Zum andern: Sobald die Produkte den Hof verlassen, wird der Bauer zum wirtschaftlich Handelnden.

Aus dem Erlös der Produkte muss er den Pachtzins oder den Hypothekar- und Darlehenszins bezahlen, muss landwirtschaftliche Maschinen anschaffen, die Ausbildung seiner Kinder finanzieren und das für sich und den Hof Notwendige kaufen können. 

Bio- und Demeterhöfe der Spekulation entziehen

Wenn die Bio- und biodynamische Bewegung auch in Zukunft wachsen sollen, müssen Höfe der Spekulation entzogen werden. Das ist eine Aufgabe, die alle angeht, Bauern, Konsumenten, Banken und auch die Behörden. Alle sind aufgefordert, gemeinsam eine Lösung zu finden.

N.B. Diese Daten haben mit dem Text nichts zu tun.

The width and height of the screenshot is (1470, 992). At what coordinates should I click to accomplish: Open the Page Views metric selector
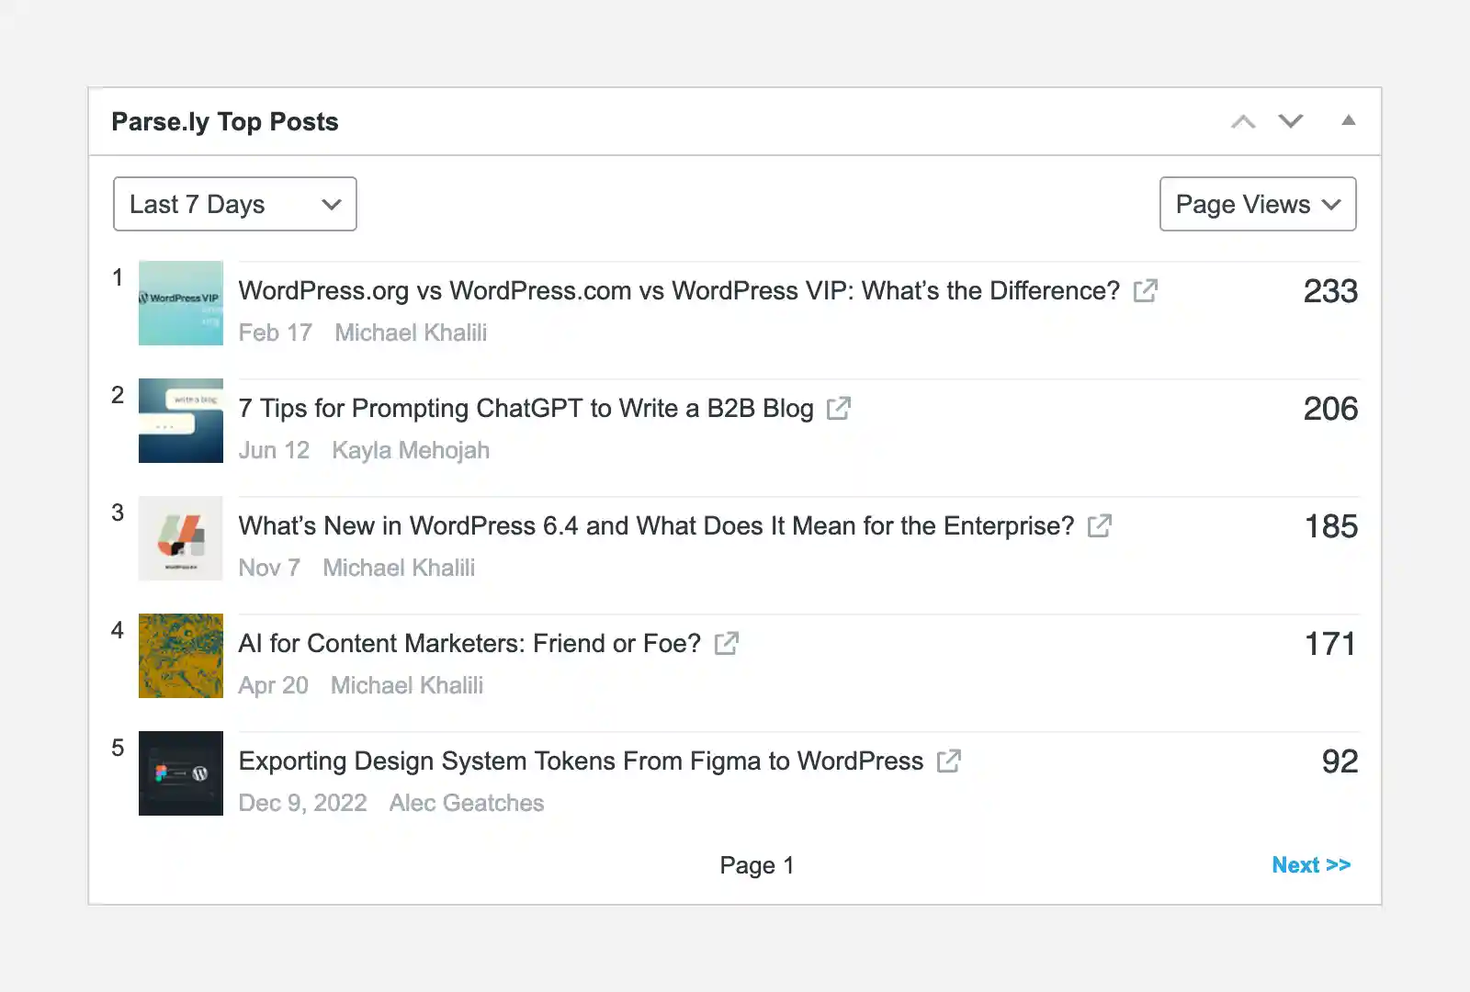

Der Boden ist uns nicht zum Besitz, sondern zur Pflege und Nutzung anvertraut. Wenn dieses Bewusstsein wächst, wird der Handel und der Umgang mit Grund und Boden ein anderer. Das wird die Landwirtschaft verändern.

 

Fallbeispiel wirksamer finanzieller Entlastung

Zinslose Darlehen und Entschuldung

Seit vielen Jahren unterstützen der «Konsumentenverein Bern» sowie die «Stiftung für Mensch, Mitwelt und Erde» die biodynamischen Höfe bei der Finanzierung. Es ist ein einfaches, aber wirksames Modell, das sie anbieten. Sie leihen den Bauern Geld in Form eines zinslosen Darlehens. Bedingung ist, dass das Darlehen nach einer gemeinsam festgelegten Zeit zurückbezahlt ist.

Die jährliche Amortisationsrate wird im Gespräch zwischen Geldgeber und Betriebsleiter festgelegt. Bevor das Geld fliesst, besuchen die Geldgeber den Hof und lernen so die Situation des Hofs und die Menschen kennen. Das schafft gegenseitiges Vertrauen. Zinslose Darlehen sind eine grosse finanzielle Entlastung.

Ein ähnliches Modell mit ebenso positiver Wirkung bietet die Stiftung zur Förderung der Rudolf Steiner Pädagogik in der Schweiz an.